Google's Gemini AI also has a naming story like other products and services on the market. While the AI model got its first public mention at Google I/O 2023, its placeholder name was "Titan" during the early stages of development, which is also the name of Saturn's largest moon.
That's according to Gemini's co-technical lead, Jeff Dean, who wasn't a huge fan of the name, but it prompted him to look around for something "grounded in space."
Gemini's name has multiple references. For instance, Gemini is Latin for "twins." The name refers to a constellation known for twins, reflecting the merger of Google Brain and DeepMind in 2023 to become Google DeepMind.

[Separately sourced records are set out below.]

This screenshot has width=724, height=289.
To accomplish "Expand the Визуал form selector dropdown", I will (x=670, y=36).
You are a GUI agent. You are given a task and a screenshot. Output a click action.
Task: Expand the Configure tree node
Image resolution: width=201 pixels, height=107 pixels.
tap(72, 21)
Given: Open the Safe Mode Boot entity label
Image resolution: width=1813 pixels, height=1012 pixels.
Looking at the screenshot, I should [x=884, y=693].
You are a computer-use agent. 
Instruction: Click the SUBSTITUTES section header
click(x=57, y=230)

In a Google blog post, Jeff explained:
The Gemini effort came about because we wanted to bring our teams working on language modeling closer together. I felt the twins aspect of the name ‘Gemini’ was a great fit. The twins here are the folks in the legacy Brain team and the legacy DeepMind team, who started to work together on this ambitious multimodal model project.
Google says there is a two-fold meaning behind the name of its AI model. The model's ability to handle different data types aligns with the dual-natured personality of the Gemini zodiac sign, "capable of adapting quickly, connecting to a wide range of people, and seeing things from multiple perspectives."

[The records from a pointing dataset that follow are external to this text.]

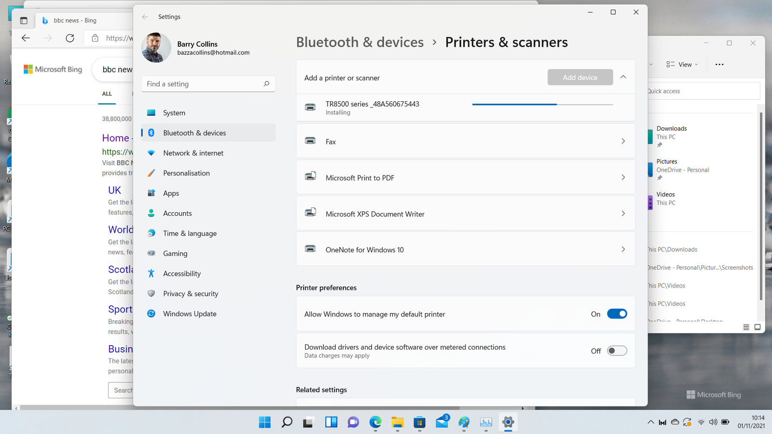This screenshot has height=434, width=772.
Task: Open the View dropdown in File Explorer
Action: pyautogui.click(x=681, y=64)
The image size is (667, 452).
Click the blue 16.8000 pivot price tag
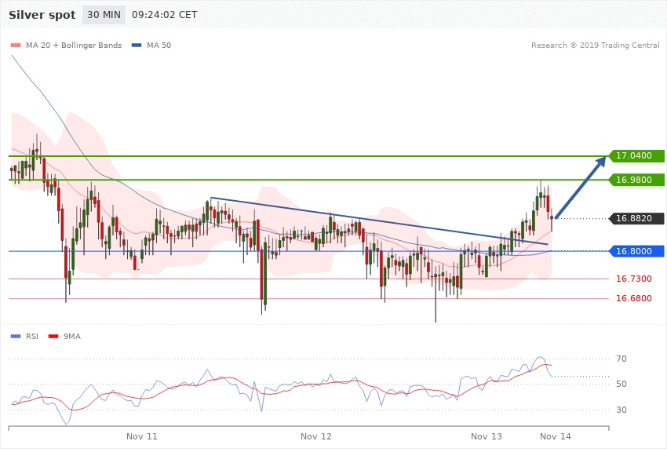pyautogui.click(x=636, y=251)
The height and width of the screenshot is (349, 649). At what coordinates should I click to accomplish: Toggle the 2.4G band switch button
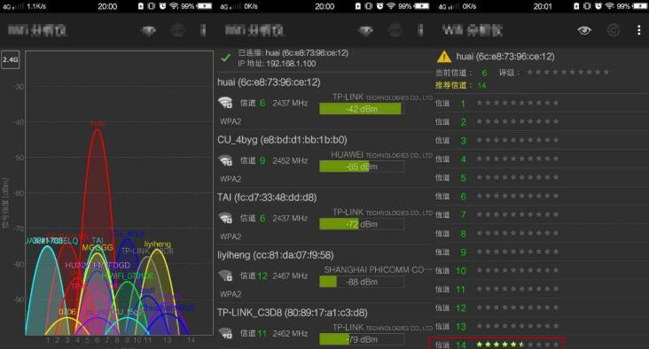(x=11, y=60)
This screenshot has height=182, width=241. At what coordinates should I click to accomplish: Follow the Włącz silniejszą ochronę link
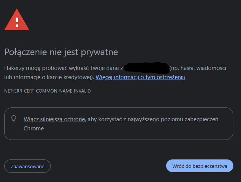pos(54,119)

NASA's early moonshot program, Project Gemini, became the other space-related inspiration for the AI model's name. Project Gemini was the second US human spaceflight program designed to "test equipment and techniques for keeping astronauts in space for extended time" before the Apollo mission that took humans to the moon for the first time.

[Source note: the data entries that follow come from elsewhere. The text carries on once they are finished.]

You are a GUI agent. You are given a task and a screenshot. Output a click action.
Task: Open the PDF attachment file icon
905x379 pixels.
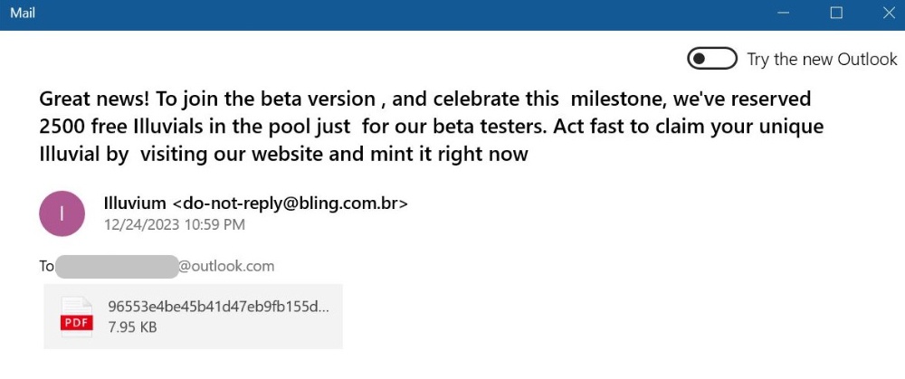[x=76, y=317]
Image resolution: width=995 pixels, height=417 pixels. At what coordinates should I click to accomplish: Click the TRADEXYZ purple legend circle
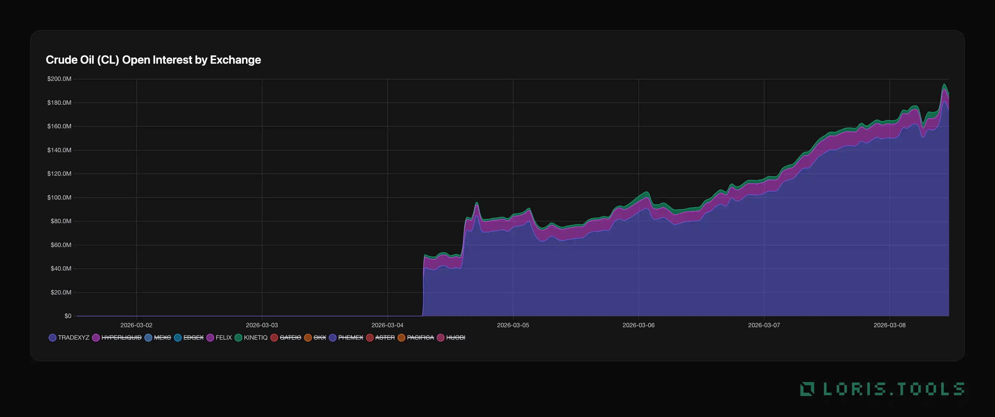53,338
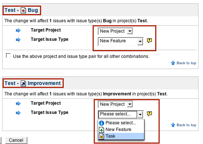The image size is (203, 144).
Task: Click the Improvement issue type icon in header
Action: pyautogui.click(x=23, y=84)
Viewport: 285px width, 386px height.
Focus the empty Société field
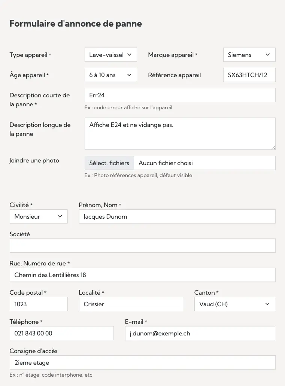[142, 246]
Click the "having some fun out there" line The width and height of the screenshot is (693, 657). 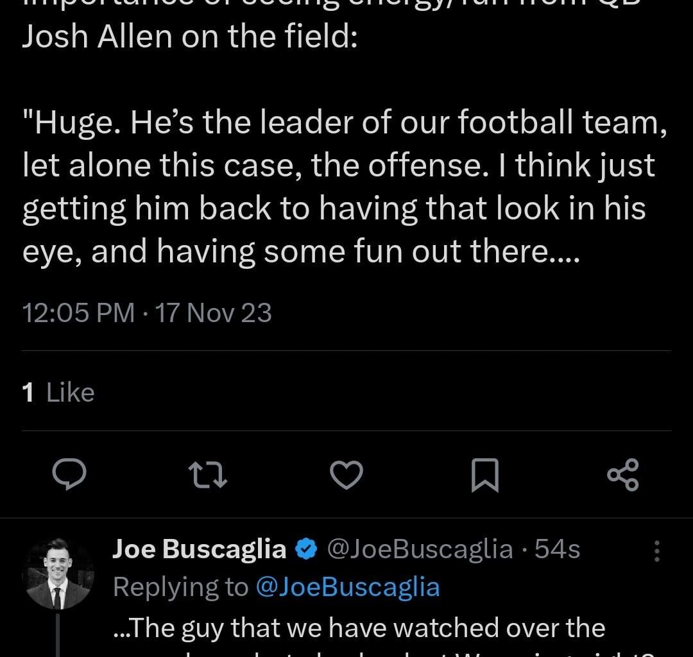[300, 251]
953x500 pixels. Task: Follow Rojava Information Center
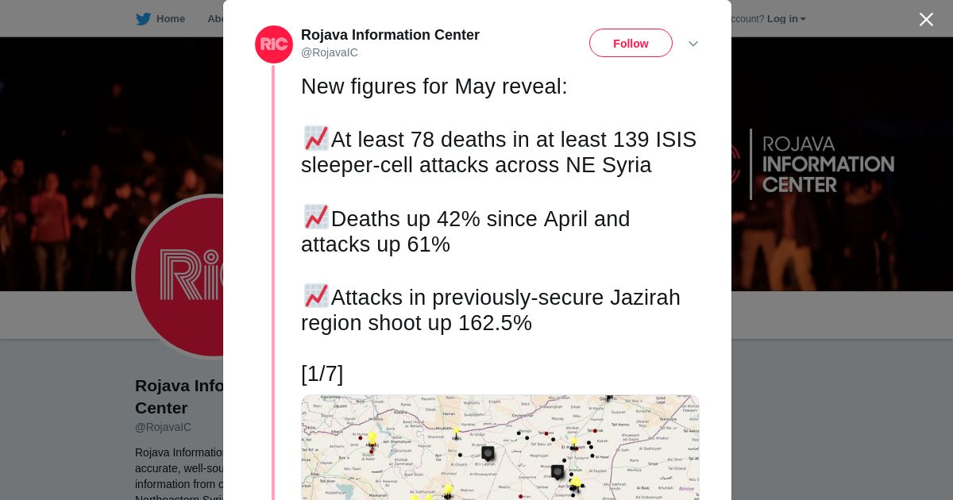631,43
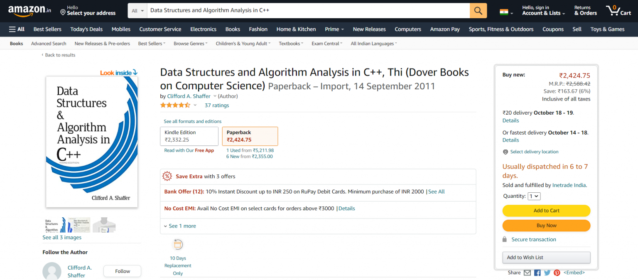Expand the search category All dropdown
This screenshot has width=638, height=280.
[137, 11]
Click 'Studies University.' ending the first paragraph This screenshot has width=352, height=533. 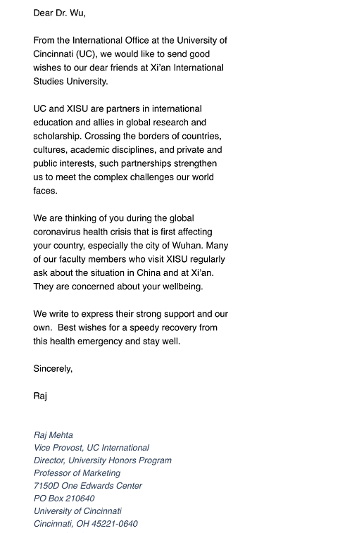point(70,82)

The AI team resonated with the project's success, and the name "Gemini" got "stuck" when Jeff proposed it in a Google Doc the team was working on, according to Gemini's co-technical lead, Oriol Vinyals.
I was immediately sold on the name, because the monumental effort of training LLMs resonated with the spirit of launching rockets. It was very fitting to name the most ambitious project we have ever embarked on as Gemini.
Last year, Google released Gemini in different sizes: Pro, Nano, and Ultra. According to Oriol, the team considered naming different Gemini models around the "names of stars in the universe, as there are quite a few of different sizes, like our models.”
It remains to be seen whether Oriol hinted at Gemini's successor by saying, “Now the question is, will there be a follow-up to Gemini named Apollo?”
More recently, Google introduced Gemini 1.5 Pro and a newer model 1.5 Flash at the Google I/O developer conference, alongside new features for Android, AI Overviews for Search, and the Ask Photos assistant.